The 4-year-old business at 226 McHenry Ave. shut down a few weeks ago. The Tuscan-themed salon provided a variety of services: facials, massages, body wraps, manicures, pedicures and such. The spa was filled with plants, paintings and soothing music. The other part of the operation, a hair salon, featured a more upbeat tempo with its '50s era rock-'n'-roll design.
Locked up now, the building still has workstations and other equipment in place, although some the furnishings and accents appear to have been removed. Still, there's certainly enough gear there for a new operator to reopen it as a salon.
Some of the Salon DeVille crew moved on to Bang Bang Hair Studio in downtown Modesto, including owner Aundrea Lecher. No word from her about why Salon DeVille closed, but keeping a small business afloat is always a tough proposition, and it isn't getting any easier these days.
At a time when folks likely are cutting back to save a buck, hair care may be one of the things getting trimmed from family budgets. But when you've got hair like mine, trying to keep a handle on it is essential, so I plan to keep up those regular visits to my hairstylist. After all, my hair doesn't stand straight up on its own. It takes some work -- and lots of gel.
Elsewhere on the Business Beat:
What is it: 4 Wheel Parts at
5666 Pirrone Road in Salida. Take the Hammett Road exit from Highway 99. Phone, 545-5656. Web site, www.4wheelparts.com.

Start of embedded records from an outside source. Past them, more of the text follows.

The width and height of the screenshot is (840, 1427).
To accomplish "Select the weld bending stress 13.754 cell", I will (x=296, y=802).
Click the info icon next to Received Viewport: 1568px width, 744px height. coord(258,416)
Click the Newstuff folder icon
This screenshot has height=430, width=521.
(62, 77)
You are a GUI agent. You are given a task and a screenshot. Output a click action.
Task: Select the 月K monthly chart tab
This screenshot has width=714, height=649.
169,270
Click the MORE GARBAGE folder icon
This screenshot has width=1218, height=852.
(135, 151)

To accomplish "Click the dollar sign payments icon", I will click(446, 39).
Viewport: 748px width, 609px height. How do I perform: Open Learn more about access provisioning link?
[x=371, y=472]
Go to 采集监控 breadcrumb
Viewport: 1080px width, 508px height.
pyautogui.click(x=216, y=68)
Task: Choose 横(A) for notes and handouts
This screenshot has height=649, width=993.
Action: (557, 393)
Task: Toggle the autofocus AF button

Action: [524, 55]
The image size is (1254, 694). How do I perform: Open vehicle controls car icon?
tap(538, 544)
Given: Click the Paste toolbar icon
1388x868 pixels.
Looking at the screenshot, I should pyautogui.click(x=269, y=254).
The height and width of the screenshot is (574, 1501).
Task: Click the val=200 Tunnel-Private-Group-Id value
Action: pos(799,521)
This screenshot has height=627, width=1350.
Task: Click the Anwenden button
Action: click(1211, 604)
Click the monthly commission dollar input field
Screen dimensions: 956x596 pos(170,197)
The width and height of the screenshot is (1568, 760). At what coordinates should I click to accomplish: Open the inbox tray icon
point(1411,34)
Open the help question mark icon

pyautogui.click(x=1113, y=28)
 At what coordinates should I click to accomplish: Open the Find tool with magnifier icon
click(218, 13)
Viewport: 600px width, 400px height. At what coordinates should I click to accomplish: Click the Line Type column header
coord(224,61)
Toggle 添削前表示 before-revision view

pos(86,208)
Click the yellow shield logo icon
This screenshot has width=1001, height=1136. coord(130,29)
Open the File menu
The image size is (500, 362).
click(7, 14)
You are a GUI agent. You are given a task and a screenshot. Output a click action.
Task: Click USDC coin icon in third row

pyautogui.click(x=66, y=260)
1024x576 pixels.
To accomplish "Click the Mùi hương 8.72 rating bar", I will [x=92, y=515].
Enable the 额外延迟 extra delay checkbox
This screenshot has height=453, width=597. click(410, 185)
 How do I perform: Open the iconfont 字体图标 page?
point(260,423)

What it does: 4 Wheel Parts customizes four-wheel-drive vehicles with lift kits, lowering kits, rims and tires. It has a variety of performance parts (such as intakes and computer chips) as well as accessories (including billet grills, fender flares and mud flaps). Other products include shocks, suspension systems, differential covers and winches. The 2,600-square-foot showroom offers three plasma TVs to view the latest off-road footage from various events. 4 Wheel Parts installs everything it sells and can custom-order parts and accessories.
Who runs it: 4 Wheel Parts is part of a chain that has been in operation since 1962. The Modesto outlet has been open since November. Hours are 9 a.m. to 6 p.m. Monday through Friday, and 9 a.m. to 5 p.m. Saturday.
What makes it special: 4 Wheel Parts carries a large selection of off-road products and accessories. Items it doesn't have in stock can be brought in quickly from a Bay Area distribution center.
What is it: Pamela Clare Boutique at 3220 Santa Fe St., Suite B, in Riverbank. Phone, 869-0802. Web site, www.pamelaclare.net.
What it does: Pamela Clare Boutique offers women's fashions and accessories such as sunglasses, purses, wallets, dresses, blouses, jackets, jeans, sweaters and skirts. It also carries house decorator items, bridal accessories, jewelry and more. The shop even stocks items for the Red Hat Society.
Who runs it: Art Mejia is a first-time business owner. Pamela Clare Boutique opened in October. Hours are 11 a.m. to 5 p.m. Tuesday through Wednesday, 11 a.m. to 6 p.m. Thursday and Friday, and 11 a.m. to 3 p.m. Saturday. Individual appointments can be scheduled during the weekend.
What makes it special: Pamela Clare Boutique offers customers a variety of unique items.